Das Leben vieler Mädchen wurde schon in jungen Jahren zerstört. Sie wurden von LRA-Rebellen entführt, vergewaltigt und geschwängert und kehrten mit Kindern nach Hause zurück. Dort hatten sie keine Möglichkeit, ihren Lebensunterhalt zu verdienen. Ihre Kinder wurden ausgegrenzt und „Lotino pa Kony“ genannt, Kinder, die in LRA-Gefangenschaft geboren wurden. Das wirkt bis heute nach.

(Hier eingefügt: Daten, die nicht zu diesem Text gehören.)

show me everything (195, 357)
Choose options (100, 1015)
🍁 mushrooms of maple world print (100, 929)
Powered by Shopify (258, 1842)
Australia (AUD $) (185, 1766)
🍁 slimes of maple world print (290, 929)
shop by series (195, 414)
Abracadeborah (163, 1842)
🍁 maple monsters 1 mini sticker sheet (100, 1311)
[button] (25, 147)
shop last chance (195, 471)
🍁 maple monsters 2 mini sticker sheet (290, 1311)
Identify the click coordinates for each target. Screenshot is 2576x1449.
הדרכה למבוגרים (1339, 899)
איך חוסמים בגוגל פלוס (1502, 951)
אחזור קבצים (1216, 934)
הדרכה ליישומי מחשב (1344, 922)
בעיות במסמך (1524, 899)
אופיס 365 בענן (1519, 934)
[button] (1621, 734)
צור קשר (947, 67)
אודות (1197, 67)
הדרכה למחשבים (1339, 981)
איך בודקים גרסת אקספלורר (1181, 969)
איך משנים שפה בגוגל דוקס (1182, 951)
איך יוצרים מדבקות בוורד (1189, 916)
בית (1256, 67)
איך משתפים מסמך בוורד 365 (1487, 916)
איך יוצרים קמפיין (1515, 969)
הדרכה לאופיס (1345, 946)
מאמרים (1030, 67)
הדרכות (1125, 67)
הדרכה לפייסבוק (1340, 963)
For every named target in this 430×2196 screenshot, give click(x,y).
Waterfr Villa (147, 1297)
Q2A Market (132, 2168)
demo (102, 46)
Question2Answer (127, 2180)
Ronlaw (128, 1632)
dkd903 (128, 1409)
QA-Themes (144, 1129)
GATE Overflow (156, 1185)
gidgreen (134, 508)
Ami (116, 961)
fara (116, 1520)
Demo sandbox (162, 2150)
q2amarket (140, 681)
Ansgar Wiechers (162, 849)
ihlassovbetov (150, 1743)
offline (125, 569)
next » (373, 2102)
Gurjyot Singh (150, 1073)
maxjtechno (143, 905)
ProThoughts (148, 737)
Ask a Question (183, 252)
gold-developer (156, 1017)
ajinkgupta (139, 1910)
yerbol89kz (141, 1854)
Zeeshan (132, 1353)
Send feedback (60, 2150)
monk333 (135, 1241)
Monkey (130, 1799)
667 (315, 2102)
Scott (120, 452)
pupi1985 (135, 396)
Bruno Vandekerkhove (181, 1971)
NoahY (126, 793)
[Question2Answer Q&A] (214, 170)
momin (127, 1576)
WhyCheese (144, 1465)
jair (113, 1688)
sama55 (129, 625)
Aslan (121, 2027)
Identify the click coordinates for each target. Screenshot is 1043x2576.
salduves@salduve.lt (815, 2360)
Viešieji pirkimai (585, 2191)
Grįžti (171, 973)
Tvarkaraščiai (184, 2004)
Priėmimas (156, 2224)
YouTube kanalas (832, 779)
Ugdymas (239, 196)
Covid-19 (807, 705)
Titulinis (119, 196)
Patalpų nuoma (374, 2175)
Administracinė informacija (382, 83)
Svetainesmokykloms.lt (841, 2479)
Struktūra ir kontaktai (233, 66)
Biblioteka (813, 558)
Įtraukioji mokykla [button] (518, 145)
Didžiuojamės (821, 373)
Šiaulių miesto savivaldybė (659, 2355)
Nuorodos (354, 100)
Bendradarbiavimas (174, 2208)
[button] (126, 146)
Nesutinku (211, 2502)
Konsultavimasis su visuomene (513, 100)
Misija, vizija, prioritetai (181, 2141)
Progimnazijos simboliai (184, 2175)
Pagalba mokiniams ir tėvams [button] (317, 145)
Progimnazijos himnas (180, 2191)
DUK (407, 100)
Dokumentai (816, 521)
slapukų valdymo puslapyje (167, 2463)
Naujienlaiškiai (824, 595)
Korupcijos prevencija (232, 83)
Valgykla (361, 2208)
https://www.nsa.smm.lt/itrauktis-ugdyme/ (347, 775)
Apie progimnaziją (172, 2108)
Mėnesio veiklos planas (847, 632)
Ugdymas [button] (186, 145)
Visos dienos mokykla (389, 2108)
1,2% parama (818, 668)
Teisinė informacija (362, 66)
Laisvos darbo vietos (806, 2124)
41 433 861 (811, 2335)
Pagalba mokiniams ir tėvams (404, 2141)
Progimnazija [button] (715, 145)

Die Opfer der LRA sind schwer traumatisiert

„In Gulu und Nwoya nehmen viele junge Leute Drogen oder trinken Alkohol, um ihr Leid zu vergessen“, sagt der Norduganda-Experte Richard Komakech. Sie hätten keine Orientierung für ihr Leben, da ihnen jegliche Unterstützung fehle. Ein weiteres Erbe des Krieges und ein großes Hindernis für die Entwicklung der Region sind die zunehmenden Streitigkeiten um Land zwischen den in die Dörfer zurückgekehrten Familien. Sie führen zu Konflikten mit Toten und Verletzten und enden nicht selten mit Gefängnisstrafen. Viele Leute stecken viel Zeit und Geld in Prozesse vor korrupten Gerichten, doch am Ende verlieren arme Familien oft ihr Land und greifen zu Gewalt.

Obwona George Ogol, ein früherer Gesundheitshelfer in Staatsdiensten, führt die Streitereien und die Blockade von staatlichen Projekten auf bleibende Traumatisierungen zurück. „Fast jeder Mensch in Acholi hat direkt oder indirekt unter den Gräueltaten der LRA gelitten“, sagt er. „Sie reagieren deshalb extrem abwehrend auf Konflikte um Land oder auf die Pläne ausländischer Investoren.“###Seite3###

Laut offiziellen Angaben waren zwischen 2009 und 2011 mehr als 4000 Streitfälle um Land anhängig, aber lediglich ein Gerichtshof befasste sich damit. Und es tauchen immer mehr Fälle auf. Inzwischen werden sie zum Teil von den traditionellen Führern entschieden.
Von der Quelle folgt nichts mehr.